GIVEN PROBLEM -> Please rewrite the items from the start through the line with "Action: [x=54, y=577]", swapping "orange" for "red" and leaving everything else unchanged.

--- START ---

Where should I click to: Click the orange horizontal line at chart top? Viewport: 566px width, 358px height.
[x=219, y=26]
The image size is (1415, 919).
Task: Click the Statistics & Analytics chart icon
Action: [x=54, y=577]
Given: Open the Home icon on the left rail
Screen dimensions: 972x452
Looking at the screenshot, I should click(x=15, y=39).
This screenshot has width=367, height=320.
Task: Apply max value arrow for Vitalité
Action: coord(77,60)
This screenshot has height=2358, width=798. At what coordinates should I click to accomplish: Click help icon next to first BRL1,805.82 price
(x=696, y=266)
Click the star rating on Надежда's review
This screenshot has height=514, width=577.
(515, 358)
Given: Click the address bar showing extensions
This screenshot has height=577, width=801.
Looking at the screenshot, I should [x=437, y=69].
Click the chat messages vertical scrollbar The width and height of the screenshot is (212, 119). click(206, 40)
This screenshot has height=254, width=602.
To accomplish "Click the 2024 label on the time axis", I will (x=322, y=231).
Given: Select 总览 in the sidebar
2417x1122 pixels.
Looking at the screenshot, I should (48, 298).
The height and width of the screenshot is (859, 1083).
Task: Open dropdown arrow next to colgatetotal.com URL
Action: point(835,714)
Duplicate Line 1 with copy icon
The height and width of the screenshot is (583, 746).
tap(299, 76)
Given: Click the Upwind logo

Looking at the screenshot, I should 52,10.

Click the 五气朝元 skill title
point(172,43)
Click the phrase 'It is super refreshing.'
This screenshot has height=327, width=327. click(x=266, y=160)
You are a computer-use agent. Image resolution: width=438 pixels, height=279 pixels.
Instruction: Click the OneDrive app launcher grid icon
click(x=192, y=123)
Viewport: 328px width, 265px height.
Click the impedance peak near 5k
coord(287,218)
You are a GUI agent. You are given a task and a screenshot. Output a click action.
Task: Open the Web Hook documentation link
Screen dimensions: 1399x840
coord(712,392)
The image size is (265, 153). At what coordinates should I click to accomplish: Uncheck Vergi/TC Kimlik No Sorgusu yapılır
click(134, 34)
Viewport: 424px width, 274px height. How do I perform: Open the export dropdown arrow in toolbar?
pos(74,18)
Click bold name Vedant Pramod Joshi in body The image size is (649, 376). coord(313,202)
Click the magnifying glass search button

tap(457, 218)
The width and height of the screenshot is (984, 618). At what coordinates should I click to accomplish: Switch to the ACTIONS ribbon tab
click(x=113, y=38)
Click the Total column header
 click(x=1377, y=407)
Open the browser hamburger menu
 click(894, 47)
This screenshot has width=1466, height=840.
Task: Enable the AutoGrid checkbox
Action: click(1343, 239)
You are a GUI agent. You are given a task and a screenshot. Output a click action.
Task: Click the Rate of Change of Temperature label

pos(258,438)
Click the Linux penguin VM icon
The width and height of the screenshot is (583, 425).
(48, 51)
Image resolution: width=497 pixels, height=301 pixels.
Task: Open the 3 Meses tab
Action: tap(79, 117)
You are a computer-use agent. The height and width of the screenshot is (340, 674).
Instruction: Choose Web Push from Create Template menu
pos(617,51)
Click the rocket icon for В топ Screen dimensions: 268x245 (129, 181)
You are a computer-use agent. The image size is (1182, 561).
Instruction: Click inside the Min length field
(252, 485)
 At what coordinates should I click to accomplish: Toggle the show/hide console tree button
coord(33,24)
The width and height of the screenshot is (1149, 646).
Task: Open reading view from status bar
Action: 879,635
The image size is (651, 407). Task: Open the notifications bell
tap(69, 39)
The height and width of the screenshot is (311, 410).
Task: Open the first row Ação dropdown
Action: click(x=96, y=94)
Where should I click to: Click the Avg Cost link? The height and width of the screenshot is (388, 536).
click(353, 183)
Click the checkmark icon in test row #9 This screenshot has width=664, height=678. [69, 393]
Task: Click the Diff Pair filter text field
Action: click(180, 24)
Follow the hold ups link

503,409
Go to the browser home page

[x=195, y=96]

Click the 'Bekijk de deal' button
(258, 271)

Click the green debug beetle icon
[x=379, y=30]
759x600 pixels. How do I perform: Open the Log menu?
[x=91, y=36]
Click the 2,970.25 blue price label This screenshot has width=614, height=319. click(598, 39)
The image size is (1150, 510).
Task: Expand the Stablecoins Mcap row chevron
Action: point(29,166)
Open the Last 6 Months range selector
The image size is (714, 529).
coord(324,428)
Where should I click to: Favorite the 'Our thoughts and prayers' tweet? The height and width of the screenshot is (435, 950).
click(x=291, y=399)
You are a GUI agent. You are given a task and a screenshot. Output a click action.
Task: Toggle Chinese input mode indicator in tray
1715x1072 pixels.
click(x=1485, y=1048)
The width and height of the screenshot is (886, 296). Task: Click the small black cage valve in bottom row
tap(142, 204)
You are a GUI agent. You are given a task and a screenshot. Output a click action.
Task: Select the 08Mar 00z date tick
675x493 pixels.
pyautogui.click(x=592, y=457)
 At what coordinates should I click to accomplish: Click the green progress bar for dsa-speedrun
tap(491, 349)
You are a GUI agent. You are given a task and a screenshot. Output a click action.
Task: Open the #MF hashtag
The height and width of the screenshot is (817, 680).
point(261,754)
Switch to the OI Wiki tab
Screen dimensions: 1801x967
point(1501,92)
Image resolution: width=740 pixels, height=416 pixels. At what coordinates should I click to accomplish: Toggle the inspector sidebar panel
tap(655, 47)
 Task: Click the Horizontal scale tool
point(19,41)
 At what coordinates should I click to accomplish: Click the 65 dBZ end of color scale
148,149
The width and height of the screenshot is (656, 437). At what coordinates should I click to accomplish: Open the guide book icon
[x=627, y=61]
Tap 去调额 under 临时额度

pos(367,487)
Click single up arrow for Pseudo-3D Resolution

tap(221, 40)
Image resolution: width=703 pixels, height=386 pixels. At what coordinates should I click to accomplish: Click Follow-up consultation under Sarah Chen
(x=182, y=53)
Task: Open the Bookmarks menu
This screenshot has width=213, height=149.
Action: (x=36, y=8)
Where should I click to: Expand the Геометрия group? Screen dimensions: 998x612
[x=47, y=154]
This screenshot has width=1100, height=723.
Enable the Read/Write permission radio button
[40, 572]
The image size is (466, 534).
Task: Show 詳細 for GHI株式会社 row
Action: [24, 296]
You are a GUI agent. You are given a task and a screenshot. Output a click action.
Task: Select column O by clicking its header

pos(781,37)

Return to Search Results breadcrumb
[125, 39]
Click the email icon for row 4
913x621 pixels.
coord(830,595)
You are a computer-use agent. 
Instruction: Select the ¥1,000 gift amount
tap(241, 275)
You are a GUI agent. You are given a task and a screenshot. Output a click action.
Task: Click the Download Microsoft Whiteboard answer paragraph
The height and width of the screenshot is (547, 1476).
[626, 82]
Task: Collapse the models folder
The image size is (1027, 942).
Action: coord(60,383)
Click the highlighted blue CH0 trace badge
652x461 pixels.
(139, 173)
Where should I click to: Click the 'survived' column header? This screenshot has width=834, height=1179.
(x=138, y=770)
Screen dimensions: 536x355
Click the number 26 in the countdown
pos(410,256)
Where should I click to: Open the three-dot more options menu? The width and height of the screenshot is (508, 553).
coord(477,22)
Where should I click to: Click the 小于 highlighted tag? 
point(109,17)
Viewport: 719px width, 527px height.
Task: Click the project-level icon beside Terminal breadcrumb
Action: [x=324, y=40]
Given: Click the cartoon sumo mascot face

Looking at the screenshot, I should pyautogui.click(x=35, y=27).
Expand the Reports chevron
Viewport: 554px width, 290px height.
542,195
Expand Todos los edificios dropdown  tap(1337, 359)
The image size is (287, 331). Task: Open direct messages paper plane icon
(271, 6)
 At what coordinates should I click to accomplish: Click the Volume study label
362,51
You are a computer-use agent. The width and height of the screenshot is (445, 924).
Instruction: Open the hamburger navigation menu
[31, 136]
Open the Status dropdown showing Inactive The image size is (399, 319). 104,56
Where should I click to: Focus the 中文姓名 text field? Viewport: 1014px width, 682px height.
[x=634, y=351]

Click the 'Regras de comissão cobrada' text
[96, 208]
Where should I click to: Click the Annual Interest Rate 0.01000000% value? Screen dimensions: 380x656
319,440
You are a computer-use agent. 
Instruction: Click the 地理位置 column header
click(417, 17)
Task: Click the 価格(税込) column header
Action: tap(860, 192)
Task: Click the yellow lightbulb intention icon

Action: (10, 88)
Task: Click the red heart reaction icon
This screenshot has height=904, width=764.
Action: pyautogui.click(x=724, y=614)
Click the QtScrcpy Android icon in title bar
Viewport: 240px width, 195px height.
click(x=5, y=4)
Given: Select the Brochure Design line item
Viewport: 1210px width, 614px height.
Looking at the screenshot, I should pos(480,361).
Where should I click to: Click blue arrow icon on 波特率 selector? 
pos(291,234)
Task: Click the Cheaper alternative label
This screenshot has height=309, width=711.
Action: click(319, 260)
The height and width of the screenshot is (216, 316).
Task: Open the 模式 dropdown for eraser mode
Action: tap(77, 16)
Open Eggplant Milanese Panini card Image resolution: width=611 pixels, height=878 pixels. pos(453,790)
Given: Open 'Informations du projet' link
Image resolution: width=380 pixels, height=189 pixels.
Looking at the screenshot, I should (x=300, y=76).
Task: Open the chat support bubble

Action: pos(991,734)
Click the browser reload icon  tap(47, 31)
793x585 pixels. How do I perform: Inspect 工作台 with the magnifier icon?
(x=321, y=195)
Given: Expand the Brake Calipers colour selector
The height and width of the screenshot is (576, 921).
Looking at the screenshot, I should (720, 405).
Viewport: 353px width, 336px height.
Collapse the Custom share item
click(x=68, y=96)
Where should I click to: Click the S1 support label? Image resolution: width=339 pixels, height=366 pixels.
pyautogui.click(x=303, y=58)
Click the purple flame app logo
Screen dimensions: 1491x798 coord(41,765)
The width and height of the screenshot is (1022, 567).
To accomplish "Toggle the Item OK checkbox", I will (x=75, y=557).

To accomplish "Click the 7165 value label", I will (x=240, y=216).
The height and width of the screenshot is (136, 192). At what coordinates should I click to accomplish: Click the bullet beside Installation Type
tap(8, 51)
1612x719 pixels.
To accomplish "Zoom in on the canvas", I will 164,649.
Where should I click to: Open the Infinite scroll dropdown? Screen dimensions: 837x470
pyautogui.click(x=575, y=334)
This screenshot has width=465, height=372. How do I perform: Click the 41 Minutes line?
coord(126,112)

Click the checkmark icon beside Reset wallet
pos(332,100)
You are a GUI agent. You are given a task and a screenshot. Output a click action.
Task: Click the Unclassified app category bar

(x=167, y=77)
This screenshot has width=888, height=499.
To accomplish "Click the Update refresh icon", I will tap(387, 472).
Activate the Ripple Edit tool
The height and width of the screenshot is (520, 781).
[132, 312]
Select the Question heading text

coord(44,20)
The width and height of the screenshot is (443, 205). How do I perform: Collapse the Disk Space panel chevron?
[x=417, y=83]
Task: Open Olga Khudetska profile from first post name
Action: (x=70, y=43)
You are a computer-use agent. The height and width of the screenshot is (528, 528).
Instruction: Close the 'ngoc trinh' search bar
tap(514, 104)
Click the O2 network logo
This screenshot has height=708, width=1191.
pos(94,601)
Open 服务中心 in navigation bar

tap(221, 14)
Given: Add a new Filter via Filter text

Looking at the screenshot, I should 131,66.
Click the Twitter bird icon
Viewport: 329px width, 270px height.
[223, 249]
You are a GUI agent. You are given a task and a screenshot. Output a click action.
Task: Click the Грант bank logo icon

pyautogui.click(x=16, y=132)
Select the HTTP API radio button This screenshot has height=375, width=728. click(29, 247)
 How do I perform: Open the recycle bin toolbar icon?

--- END ---

SOLUTION TO THIS TASK ->
Where should I click to: Click the red horizontal line at chart top? Viewport: 566px width, 358px height.
[x=219, y=26]
The image size is (1415, 919).
Task: Click the Statistics & Analytics chart icon
Action: [x=54, y=577]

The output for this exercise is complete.